David Cameron: “If you think you can just establish a European Parliament and a flag and everyone will be loyal to it, that’s nonsense.”
Esko Aho (former Finnish Prime Minister) : “Europe is top of the world in designing strategies but is slow in acting”
Michael Rake (Chair, BT) “ There has been too much intellectual discussion … We’ve spent too much time focusing on the Lisbon Treaty rather than the Lisbon Agenda. Europe is facing huge competition from the South and the East in a globalized economy. It is very difficult for politicians to deal with this. It takes huge courage to say the truth clearly and to follow-up on it. It will require huge levels of leadership to bring us together now.”
All four are spot on. The crisis of the eurocrisis is slowly making leaders realise that we now live in a different world to that when the EU was first started in a small way in 1956. The processes, the mental attitude of the Euro-elites, are out of date. Forming an ever closer union by small steps so no-one would notice is no longer valid. “Unity in diversity” is valid only if the emphasis is on “unity”. Those who prioritize “diversity” are those who are now holding back the European dream in todays’ world. The most recent example being the squabbles over the European Patent Office. It brings considerable economic benefit to European companies in the global market place. Delayed and stalled because of languages and location squabbles.
If you want to prioritize diversity then you need to accept a much looser, more fragmented Europe. That’s what Cameron would want; it’s not what the Europhiles have professed they want. Now is the time , as Merkel says, to move authority to Brussels and away from national decisions.
But there is a catch and Cameron identifies it perfectly. Well two catches. The EU institutions in Brussels are not fit for this new purpose. They were designed for a different world and a different purpose (even as recently as the Lisbon treaty). They are not right in structural terms (and certainly not in efficiency terms) and neither in terms of the internal culture. A stronger centre cannot work with intra-institutional bickering.
The second reason is demonstrated daily in the streets of Spain and Greece and other member states. The “democratic deficit” long agonised over but rarely tackled in a serious manner (Mark Leonard points out the German problem) becomes a democratic nightmare if powers are transferred a la Merkel to the existing Brussels structure.

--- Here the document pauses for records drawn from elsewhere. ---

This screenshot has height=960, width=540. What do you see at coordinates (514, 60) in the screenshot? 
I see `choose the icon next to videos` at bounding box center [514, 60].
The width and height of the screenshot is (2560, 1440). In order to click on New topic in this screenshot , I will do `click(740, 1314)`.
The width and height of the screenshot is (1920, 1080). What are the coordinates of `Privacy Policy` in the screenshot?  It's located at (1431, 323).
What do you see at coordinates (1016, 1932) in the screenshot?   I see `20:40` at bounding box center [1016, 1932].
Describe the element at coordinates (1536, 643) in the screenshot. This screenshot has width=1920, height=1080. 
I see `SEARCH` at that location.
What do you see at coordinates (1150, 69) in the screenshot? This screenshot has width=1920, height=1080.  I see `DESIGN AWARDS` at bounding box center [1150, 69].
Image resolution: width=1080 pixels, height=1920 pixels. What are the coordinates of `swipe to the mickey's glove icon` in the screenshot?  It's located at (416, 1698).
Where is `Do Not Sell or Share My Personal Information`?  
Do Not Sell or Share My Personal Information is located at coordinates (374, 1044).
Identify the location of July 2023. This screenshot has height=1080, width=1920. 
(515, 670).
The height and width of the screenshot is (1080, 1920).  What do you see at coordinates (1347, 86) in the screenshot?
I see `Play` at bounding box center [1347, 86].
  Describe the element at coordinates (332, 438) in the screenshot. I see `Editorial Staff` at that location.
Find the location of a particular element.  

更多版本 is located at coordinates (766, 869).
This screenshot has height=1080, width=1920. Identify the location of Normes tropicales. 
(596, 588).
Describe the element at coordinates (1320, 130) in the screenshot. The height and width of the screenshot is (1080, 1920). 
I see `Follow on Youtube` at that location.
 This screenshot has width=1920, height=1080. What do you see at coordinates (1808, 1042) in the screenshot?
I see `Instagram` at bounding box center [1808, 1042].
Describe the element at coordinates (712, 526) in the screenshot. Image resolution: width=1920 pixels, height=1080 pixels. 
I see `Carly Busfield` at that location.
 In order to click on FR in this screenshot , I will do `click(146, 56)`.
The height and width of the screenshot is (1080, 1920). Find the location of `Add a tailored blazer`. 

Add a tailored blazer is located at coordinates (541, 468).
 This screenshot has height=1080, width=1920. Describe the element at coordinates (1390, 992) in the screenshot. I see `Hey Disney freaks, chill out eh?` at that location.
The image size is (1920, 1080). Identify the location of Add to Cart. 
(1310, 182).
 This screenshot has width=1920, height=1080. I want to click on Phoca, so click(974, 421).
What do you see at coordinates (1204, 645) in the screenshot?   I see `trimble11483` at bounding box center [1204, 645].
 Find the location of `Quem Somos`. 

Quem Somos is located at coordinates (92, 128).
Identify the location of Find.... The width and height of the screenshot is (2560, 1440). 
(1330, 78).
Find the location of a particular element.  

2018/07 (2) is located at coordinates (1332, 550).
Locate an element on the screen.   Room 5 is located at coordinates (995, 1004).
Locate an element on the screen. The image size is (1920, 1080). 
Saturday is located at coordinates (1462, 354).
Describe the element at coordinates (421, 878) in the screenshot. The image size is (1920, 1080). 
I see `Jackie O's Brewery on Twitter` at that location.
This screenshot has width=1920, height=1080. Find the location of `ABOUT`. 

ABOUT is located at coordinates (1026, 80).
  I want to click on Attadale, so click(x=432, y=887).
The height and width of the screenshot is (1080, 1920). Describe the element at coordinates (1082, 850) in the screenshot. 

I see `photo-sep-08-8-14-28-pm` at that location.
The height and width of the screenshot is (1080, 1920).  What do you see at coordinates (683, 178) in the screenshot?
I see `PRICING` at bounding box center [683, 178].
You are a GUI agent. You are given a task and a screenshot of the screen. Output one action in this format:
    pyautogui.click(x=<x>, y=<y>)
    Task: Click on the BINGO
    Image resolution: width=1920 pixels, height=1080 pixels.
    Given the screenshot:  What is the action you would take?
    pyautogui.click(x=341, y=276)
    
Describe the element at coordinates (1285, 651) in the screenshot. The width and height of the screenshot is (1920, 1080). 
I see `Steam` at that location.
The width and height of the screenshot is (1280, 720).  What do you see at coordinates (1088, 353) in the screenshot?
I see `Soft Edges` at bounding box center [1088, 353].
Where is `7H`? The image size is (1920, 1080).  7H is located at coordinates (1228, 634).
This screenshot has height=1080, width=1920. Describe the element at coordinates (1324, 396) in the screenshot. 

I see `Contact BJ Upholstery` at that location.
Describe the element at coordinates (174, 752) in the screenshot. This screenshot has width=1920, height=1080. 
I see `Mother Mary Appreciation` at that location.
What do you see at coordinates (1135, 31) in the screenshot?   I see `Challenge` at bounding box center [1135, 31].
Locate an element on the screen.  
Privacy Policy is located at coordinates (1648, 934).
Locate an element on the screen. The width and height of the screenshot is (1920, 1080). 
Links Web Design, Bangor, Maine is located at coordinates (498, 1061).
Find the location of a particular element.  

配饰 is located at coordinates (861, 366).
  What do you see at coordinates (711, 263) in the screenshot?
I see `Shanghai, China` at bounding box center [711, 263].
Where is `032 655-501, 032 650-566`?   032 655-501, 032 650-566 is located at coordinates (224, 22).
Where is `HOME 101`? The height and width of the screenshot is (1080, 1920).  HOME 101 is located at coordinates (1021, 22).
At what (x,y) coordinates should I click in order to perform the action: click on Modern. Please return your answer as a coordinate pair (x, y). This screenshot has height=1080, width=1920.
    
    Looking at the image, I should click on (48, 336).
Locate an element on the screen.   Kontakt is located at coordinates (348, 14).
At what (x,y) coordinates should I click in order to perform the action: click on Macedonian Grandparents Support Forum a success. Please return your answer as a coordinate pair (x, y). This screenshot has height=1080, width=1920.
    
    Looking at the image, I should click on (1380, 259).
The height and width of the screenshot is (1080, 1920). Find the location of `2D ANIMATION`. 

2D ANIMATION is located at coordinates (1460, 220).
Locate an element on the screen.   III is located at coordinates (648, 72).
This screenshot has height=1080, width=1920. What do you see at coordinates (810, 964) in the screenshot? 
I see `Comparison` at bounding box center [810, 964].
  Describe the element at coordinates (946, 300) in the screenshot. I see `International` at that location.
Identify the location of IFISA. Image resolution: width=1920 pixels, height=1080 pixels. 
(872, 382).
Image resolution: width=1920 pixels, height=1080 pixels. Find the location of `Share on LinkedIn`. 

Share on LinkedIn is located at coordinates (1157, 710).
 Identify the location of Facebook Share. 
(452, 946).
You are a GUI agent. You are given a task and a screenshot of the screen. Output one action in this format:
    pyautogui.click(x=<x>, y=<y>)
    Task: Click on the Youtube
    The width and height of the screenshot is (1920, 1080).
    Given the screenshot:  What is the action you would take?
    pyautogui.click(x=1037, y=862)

It is noticeable how little the weak European Parliament has been involved in the crisis of the eurocrisis. The “secret” cabal of wise men (Juncker, van Rompuy, Draghi and Barroso) asked to come up with a vision excludes the Parliament.
The EU has been built-in the crab-like culture of hidden alleyways. In many ways it has been successful (again Cameron points out the real impact of low-cost air travel and cheaper roaming charges: pragmatic not intellectual).
A new European Union is called for: a strong Parliament for democratic control: a single President presiding, subject to Parliament over a European civil service (a reformed Commission) who are accountable to the Parliament in far more detail and authority than “co-decision” can ever achieve.
But it is essential to gain public support. Not through fear as demonstrated in the recent Irish vote. Not through bullying and threats as we are seeing before the Greek vote; not through symbolism as Cameron warns against; but through a bottom up, citizens led new Europe.
That is what the Year of Active Citizenship should be about rather than extolling the virtues of the current Commission. Let us not repeat the mistake of the Convention. It started with the aim of bringing Europe closer to the people (surely the wrong way round but let’s overlook that) and ended up under the Kerr/Amato insiders smug approach of a constitution of supreme legal and bureaucratic sub-clauses. A ratings agency would have used its lowest junk score.
More Europe? Yes. But not more of the same Europe.